### Soal Tertulis
Tulis kembali seluruh kutipan tentang Polri dan reformasi tanpa mengubah satu kata pun.

### Kutipan untuk Dibaca
· · · ·

Perubahan akibat reformasi berimbas pada Polri. Akibatnya, polisi harus menata kembali kebijakan perpolisian di Indonesia agar tidak menjadi penghambat proses reformasi. Pembangunan citra Polri sebaiknya dilakukan searah politik reformasi. Polisi Indonesia tidak dapat lagi bertindak otoriter dan berpandangan ”polisilah yang paling tahu”, memutuskan sendiri apa yang akan dilakukan. Ini termasuk ciri sindrom polisi otoriter. Cara seperti itu sudah dikubur seiring ambruknya rezim otoriter tahun 1998.

Sejak memimpin Polri, Jenderal (Pol) Sutanto mencanangkan ”Perpolisian Masyarakat” (community policing). Ini adalah respons positif terhadap tuntutan reformasi dan kebijaksanaan tepat. Perpolisian masyarakat amat kental dengan nuansa polisi yang ada dan bekerja di masyarakat tertentu. Polisi tidak lagi menempatkan diri secara vertikal di atas masyarakat, tetapi horizontal ada di masyarakat dan bersama dengan masyarakat.

· · · ·

### Bahan yang Diberikan
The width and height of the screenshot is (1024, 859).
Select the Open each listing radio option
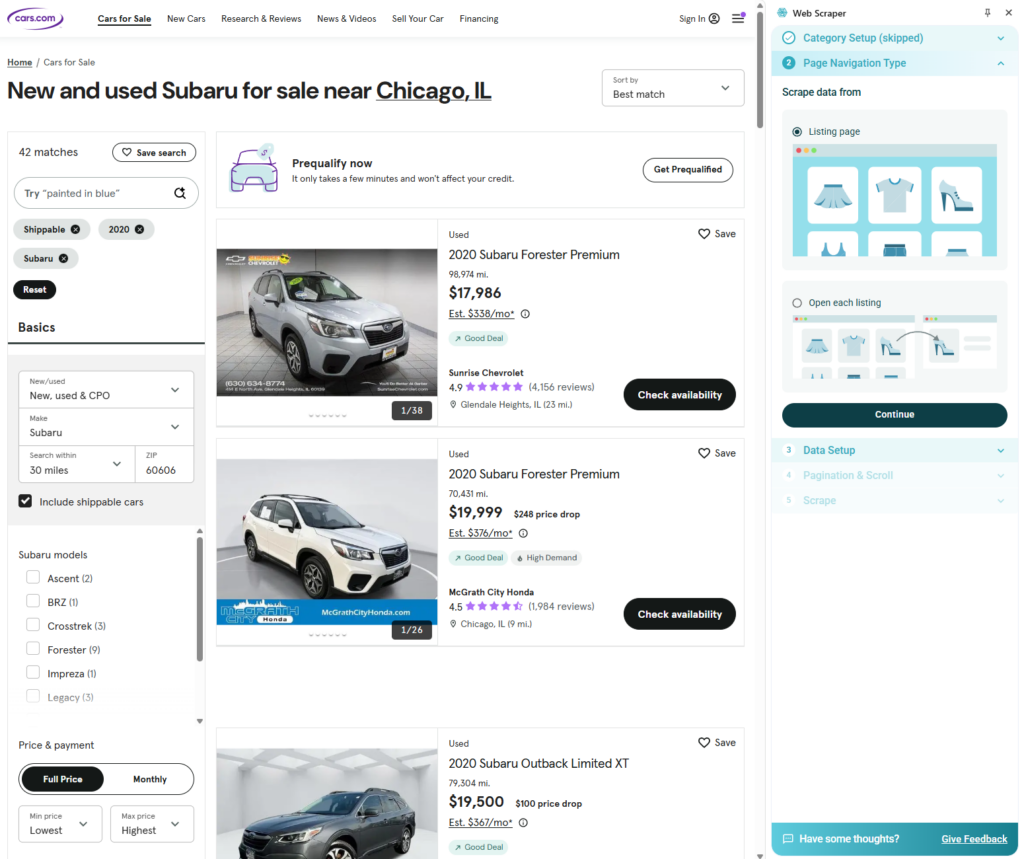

· · · ·

### Hasil Latihan
Perubahan akibat reformasi berimbas pada Polri. Akibatnya, polisi harus menata kembali kebijakan perpolisian di Indonesia agar tidak menjadi penghambat proses reformasi. Pembangunan citra Polri sebaiknya dilakukan searah politik reformasi. Polisi Indonesia tidak dapat lagi bertindak otoriter dan berpandangan ”polisilah yang paling tahu”, memutuskan sendiri apa yang akan dilakukan. Ini termasuk ciri sindrom polisi otoriter. Cara seperti itu sudah dikubur seiring ambruknya rezim otoriter tahun 1998.

Sejak memimpin Polri, Jenderal (Pol) Sutanto mencanangkan ”Perpolisian Masyarakat” (community policing). Ini adalah respons positif terhadap tuntutan reformasi dan kebijaksanaan tepat. Perpolisian masyarakat amat kental dengan nuansa polisi yang ada dan bekerja di masyarakat tertentu. Polisi tidak lagi menempatkan diri secara vertikal di atas masyarakat, tetapi horizontal ada di masyarakat dan bersama dengan masyarakat.